Image Credit: Compilation/Jennifer Stahn
September 25, 2015 - 9:07 AM

I am part of the minority of Canadians who do not support a ban on the wearing of a niqab at the Canadian citizenship ceremony.

The survey results, done earlier this year by Harper’s government, says the majority of people support having a woman remove her niqab during a citizenship ceremony. Harper and others are putting forward the survey in support for the government’s prohibition of the niqab in ceremonies. The court’s overturning of the ban is currently being challenged by the government.

I support the right of a woman to wear a niqab at the ceremony.

I’ve been to a number of citizenship ceremonies. They are very straightforward. Central to the ceremony is the oath of citizenship.

In the oath, the new citizen swears to bear allegiance to the Queen, observe the laws of Canada and fulfill their duties as a Canadian citizen. There’s nothing about clothing or religion in the oath to be a Canadian. There is nothing in the oath of citizenship about removing or giving up one’s religious adornment.

Allegiance to the Queen does not entail removing ones niqab. Allegiance is taken by people with all types of religious and non-religious beliefs. One can remain loyal to the Crown while wearing a niqab, just as one can be loyal while wearing Jewish yarmulke, Sikh turban, or Mennonite head covering.
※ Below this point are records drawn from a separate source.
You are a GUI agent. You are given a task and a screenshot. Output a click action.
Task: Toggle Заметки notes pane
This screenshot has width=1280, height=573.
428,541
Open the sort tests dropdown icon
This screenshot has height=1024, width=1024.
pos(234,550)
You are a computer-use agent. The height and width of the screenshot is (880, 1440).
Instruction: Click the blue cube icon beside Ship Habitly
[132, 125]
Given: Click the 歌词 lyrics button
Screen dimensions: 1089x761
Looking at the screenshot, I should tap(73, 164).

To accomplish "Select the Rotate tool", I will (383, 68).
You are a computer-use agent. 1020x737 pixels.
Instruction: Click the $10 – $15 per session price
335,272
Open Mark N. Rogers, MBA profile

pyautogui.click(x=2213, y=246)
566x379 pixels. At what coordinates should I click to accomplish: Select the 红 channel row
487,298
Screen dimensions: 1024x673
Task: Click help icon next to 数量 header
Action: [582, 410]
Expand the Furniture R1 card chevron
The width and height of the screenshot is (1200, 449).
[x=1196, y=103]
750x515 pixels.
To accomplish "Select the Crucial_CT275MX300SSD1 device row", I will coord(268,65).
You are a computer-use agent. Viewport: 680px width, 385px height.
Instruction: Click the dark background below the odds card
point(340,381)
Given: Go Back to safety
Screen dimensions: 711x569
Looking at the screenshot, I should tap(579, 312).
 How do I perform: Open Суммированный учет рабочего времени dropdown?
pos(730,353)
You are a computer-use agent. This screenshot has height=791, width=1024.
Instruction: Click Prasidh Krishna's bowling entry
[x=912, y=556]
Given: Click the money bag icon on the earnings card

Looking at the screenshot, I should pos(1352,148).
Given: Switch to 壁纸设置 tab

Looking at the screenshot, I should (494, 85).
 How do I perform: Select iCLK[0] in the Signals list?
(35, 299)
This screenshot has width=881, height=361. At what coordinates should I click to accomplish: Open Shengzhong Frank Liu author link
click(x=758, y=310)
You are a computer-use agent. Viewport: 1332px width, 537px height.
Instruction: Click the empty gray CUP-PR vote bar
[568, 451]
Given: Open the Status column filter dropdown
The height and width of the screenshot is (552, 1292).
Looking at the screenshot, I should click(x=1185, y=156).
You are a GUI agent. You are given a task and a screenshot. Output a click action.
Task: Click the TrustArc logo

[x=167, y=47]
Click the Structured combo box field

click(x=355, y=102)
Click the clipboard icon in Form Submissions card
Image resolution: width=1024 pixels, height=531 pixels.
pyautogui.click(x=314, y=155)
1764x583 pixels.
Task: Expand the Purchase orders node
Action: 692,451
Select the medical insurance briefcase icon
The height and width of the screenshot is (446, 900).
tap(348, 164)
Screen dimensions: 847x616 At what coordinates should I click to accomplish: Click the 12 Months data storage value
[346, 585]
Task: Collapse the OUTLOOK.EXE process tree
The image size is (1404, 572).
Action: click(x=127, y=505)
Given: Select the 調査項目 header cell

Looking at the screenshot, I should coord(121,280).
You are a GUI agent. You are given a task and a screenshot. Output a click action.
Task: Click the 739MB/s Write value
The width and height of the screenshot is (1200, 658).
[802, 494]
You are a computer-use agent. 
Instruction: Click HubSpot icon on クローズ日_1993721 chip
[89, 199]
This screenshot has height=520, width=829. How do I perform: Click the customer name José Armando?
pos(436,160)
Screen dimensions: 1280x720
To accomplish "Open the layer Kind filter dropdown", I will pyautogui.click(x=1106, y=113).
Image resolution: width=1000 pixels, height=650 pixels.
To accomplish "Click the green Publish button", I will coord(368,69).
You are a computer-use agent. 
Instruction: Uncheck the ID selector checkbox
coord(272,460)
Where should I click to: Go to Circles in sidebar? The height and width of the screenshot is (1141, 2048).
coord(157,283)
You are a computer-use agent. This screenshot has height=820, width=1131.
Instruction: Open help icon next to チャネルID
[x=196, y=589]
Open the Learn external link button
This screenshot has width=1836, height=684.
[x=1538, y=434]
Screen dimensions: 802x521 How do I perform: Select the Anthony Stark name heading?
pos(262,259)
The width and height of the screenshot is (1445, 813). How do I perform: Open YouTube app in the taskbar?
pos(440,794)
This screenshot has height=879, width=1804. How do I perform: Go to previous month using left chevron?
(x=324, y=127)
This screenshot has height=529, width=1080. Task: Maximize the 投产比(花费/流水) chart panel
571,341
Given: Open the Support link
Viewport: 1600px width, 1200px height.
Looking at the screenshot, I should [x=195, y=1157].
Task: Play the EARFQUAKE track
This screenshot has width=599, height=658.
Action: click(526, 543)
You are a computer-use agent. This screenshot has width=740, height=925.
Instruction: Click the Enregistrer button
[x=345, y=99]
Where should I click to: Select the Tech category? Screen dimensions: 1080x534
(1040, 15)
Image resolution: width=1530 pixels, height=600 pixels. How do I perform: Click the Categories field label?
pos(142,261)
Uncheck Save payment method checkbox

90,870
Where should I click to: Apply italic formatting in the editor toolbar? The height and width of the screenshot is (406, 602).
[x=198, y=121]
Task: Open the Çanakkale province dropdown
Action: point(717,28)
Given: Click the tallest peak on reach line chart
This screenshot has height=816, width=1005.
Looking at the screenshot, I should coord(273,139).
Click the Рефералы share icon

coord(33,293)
When one takes the oath of citizenship, one agrees to uphold the laws of Canada. Core to the laws of Canada is the Charter of Rights and Freedoms. And within that charter is the right to one’s own beliefs. Around the world, people face persecution and sometimes death for their beliefs. It is beyond ironic to me that Harper would want to infringe on rights of religion in the ceremony where new Canadians are asked to uphold those same rights.

Upholding the laws of Canada means not committing acts of fraud, dishonesty and violence. There are members of the current government as well as Senate who have been convicted or on trial of breaking the laws of Canada. Breaking the law has nothing to do with wearing a niqab or any other religious item. It’s a choice of an individual.

The rights of one are the rights of all. Taking away the rights of a woman to wear a niqab infringes on all of our rights to practise our religious beliefs as we wish. Those in majority, who in Canada are secular Christians, may not care. It’s a given that we can do what we want, just as we have for the last 150 years. But Canada is a diverse, complex country. Denying the rights of one opens the door to bigotry and intolerance towards many other groups within Canada. For myself, I do not want to live in a place of ‘othering' where only people like myself feel welcome.

Duties of Canadian citizenship include things such as allowing others to have their own beliefs, participating in civic life and protecting the environment. All of these things can be done whether or not one wears religious clothing.

A small minority of Muslim women in Canada choose to wear a niqab. Each of them chooses to wear it for personal and unique reasons. Just as I am free to choose how I practice my religious beliefs, I support their right to do so as well.

We are less of a country if the ban is imposed again by Harper. Humanity, compassion and acceptance all in short supply in this world. Be and let be should be the order of the day.